Please set down each line of the material exactly.

· · · · · · ·

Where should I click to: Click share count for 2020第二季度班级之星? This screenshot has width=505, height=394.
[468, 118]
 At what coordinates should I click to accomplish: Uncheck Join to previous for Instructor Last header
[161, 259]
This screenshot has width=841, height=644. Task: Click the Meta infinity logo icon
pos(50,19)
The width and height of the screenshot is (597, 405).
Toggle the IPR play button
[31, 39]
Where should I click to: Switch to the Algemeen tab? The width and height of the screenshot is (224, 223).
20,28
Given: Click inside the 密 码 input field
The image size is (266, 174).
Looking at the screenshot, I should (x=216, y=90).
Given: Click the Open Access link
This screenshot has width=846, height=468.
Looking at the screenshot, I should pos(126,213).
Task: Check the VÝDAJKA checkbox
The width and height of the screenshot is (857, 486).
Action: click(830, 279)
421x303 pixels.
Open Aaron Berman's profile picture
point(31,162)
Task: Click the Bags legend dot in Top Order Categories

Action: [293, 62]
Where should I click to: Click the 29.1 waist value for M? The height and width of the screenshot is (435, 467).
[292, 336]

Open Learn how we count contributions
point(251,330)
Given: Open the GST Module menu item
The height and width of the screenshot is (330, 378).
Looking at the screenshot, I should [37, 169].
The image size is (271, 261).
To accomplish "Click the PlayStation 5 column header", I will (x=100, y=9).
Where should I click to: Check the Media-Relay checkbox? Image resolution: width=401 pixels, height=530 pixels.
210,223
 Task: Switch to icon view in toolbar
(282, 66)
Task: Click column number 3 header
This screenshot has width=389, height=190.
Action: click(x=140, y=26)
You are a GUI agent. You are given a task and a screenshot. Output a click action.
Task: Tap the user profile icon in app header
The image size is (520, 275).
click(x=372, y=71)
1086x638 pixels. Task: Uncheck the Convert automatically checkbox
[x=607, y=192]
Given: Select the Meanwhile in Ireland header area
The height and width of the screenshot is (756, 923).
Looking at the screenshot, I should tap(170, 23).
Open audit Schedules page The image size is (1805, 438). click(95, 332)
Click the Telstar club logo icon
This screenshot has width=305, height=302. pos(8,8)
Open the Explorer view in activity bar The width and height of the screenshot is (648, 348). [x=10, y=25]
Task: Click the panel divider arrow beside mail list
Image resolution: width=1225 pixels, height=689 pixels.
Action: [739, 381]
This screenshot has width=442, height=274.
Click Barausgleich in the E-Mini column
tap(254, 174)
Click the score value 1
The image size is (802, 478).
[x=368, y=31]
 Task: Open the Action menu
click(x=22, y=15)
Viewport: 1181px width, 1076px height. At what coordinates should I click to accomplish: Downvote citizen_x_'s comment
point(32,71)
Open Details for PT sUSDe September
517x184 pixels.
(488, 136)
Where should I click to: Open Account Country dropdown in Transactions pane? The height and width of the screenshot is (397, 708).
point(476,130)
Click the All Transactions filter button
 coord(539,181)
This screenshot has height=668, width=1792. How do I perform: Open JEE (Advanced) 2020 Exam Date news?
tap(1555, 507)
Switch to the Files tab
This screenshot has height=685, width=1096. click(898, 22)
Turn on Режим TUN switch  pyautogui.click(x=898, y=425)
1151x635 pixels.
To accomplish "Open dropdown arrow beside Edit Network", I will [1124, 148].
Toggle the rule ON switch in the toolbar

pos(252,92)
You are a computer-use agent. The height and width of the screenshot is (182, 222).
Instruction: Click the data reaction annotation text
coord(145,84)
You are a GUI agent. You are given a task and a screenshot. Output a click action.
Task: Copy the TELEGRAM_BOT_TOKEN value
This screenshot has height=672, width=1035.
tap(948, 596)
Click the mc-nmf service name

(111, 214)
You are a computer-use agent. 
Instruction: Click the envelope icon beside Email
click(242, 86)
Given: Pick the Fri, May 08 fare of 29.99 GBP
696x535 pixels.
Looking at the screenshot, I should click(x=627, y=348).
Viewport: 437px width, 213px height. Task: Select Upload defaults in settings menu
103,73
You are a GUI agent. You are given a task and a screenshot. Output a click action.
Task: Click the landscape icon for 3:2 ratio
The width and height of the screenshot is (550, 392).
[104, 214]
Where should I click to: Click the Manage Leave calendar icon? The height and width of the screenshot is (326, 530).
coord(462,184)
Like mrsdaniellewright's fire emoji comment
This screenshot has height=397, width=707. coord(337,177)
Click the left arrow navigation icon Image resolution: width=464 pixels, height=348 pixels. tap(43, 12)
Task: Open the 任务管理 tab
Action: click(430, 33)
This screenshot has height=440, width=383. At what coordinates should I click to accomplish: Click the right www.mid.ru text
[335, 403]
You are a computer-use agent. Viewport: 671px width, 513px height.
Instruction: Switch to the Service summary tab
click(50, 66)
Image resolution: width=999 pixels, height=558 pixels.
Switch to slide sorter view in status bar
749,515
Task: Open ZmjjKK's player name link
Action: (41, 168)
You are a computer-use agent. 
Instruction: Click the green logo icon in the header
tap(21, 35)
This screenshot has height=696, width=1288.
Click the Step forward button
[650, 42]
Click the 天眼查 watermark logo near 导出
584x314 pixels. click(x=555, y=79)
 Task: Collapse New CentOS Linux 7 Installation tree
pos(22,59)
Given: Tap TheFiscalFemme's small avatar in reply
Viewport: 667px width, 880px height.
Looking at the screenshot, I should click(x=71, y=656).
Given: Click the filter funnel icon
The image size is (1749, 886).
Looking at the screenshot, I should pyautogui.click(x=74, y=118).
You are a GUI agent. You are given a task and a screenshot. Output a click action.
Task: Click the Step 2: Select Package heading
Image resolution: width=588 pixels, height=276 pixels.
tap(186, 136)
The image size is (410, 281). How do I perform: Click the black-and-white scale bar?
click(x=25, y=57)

· · · · · · ·

§ **Task answer**
Where should I click to: Click share count for 2020第二季度班级之星? This screenshot has width=505, height=394.
[468, 118]
 At what coordinates should I click to accomplish: Uncheck Join to previous for Instructor Last header
[161, 259]
This screenshot has width=841, height=644. Task: Click the Meta infinity logo icon
pos(50,19)
The width and height of the screenshot is (597, 405).
Toggle the IPR play button
[31, 39]
Where should I click to: Switch to the Algemeen tab? The width and height of the screenshot is (224, 223).
20,28
Given: Click inside the 密 码 input field
The image size is (266, 174).
Looking at the screenshot, I should (x=216, y=90).
Given: Click the Open Access link
This screenshot has width=846, height=468.
Looking at the screenshot, I should pos(126,213).
Task: Check the VÝDAJKA checkbox
The width and height of the screenshot is (857, 486).
Action: click(830, 279)
421x303 pixels.
Open Aaron Berman's profile picture
point(31,162)
Task: Click the Bags legend dot in Top Order Categories

Action: [293, 62]
Where should I click to: Click the 29.1 waist value for M? The height and width of the screenshot is (435, 467).
[292, 336]

Open Learn how we count contributions
point(251,330)
Given: Open the GST Module menu item
The height and width of the screenshot is (330, 378).
Looking at the screenshot, I should [37, 169].
The image size is (271, 261).
To accomplish "Click the PlayStation 5 column header", I will (x=100, y=9).
Where should I click to: Check the Media-Relay checkbox? Image resolution: width=401 pixels, height=530 pixels.
210,223
 Task: Switch to icon view in toolbar
(282, 66)
Task: Click column number 3 header
This screenshot has width=389, height=190.
Action: click(x=140, y=26)
You are a GUI agent. You are given a task and a screenshot. Output a click action.
Task: Tap the user profile icon in app header
The image size is (520, 275).
click(x=372, y=71)
1086x638 pixels. Task: Uncheck the Convert automatically checkbox
[x=607, y=192]
Given: Select the Meanwhile in Ireland header area
The height and width of the screenshot is (756, 923).
Looking at the screenshot, I should tap(170, 23).
Open audit Schedules page The image size is (1805, 438). click(95, 332)
Click the Telstar club logo icon
This screenshot has width=305, height=302. pos(8,8)
Open the Explorer view in activity bar The width and height of the screenshot is (648, 348). [x=10, y=25]
Task: Click the panel divider arrow beside mail list
Image resolution: width=1225 pixels, height=689 pixels.
Action: [739, 381]
This screenshot has width=442, height=274.
Click Barausgleich in the E-Mini column
tap(254, 174)
Click the score value 1
The image size is (802, 478).
[x=368, y=31]
 Task: Open the Action menu
click(x=22, y=15)
Viewport: 1181px width, 1076px height. At what coordinates should I click to accomplish: Downvote citizen_x_'s comment
point(32,71)
Open Details for PT sUSDe September
517x184 pixels.
(488, 136)
Where should I click to: Open Account Country dropdown in Transactions pane? The height and width of the screenshot is (397, 708).
point(476,130)
Click the All Transactions filter button
 coord(539,181)
This screenshot has height=668, width=1792. How do I perform: Open JEE (Advanced) 2020 Exam Date news?
tap(1555, 507)
Switch to the Files tab
This screenshot has height=685, width=1096. click(898, 22)
Turn on Режим TUN switch  pyautogui.click(x=898, y=425)
1151x635 pixels.
To accomplish "Open dropdown arrow beside Edit Network", I will [1124, 148].
Toggle the rule ON switch in the toolbar

pos(252,92)
You are a computer-use agent. The height and width of the screenshot is (182, 222).
Instruction: Click the data reaction annotation text
coord(145,84)
You are a GUI agent. You are given a task and a screenshot. Output a click action.
Task: Copy the TELEGRAM_BOT_TOKEN value
This screenshot has height=672, width=1035.
tap(948, 596)
Click the mc-nmf service name

(111, 214)
You are a computer-use agent. 
Instruction: Click the envelope icon beside Email
click(242, 86)
Given: Pick the Fri, May 08 fare of 29.99 GBP
696x535 pixels.
Looking at the screenshot, I should click(x=627, y=348).
Viewport: 437px width, 213px height. Task: Select Upload defaults in settings menu
103,73
You are a GUI agent. You are given a task and a screenshot. Output a click action.
Task: Click the landscape icon for 3:2 ratio
The width and height of the screenshot is (550, 392).
[104, 214]
Where should I click to: Click the Manage Leave calendar icon? The height and width of the screenshot is (326, 530).
coord(462,184)
Like mrsdaniellewright's fire emoji comment
This screenshot has height=397, width=707. coord(337,177)
Click the left arrow navigation icon Image resolution: width=464 pixels, height=348 pixels. tap(43, 12)
Task: Open the 任务管理 tab
Action: click(430, 33)
This screenshot has height=440, width=383. At what coordinates should I click to accomplish: Click the right www.mid.ru text
[335, 403]
You are a computer-use agent. Viewport: 671px width, 513px height.
Instruction: Switch to the Service summary tab
click(50, 66)
Image resolution: width=999 pixels, height=558 pixels.
Switch to slide sorter view in status bar
749,515
Task: Open ZmjjKK's player name link
Action: (41, 168)
You are a computer-use agent. 
Instruction: Click the green logo icon in the header
tap(21, 35)
This screenshot has height=696, width=1288.
Click the Step forward button
[650, 42]
Click the 天眼查 watermark logo near 导出
584x314 pixels. click(x=555, y=79)
 Task: Collapse New CentOS Linux 7 Installation tree
pos(22,59)
Given: Tap TheFiscalFemme's small avatar in reply
Viewport: 667px width, 880px height.
Looking at the screenshot, I should click(x=71, y=656).
Given: Click the filter funnel icon
The image size is (1749, 886).
Looking at the screenshot, I should pyautogui.click(x=74, y=118).
You are a GUI agent. You are given a task and a screenshot. Output a click action.
Task: Click the Step 2: Select Package heading
Image resolution: width=588 pixels, height=276 pixels.
tap(186, 136)
The image size is (410, 281). How do I perform: Click the black-and-white scale bar?
click(x=25, y=57)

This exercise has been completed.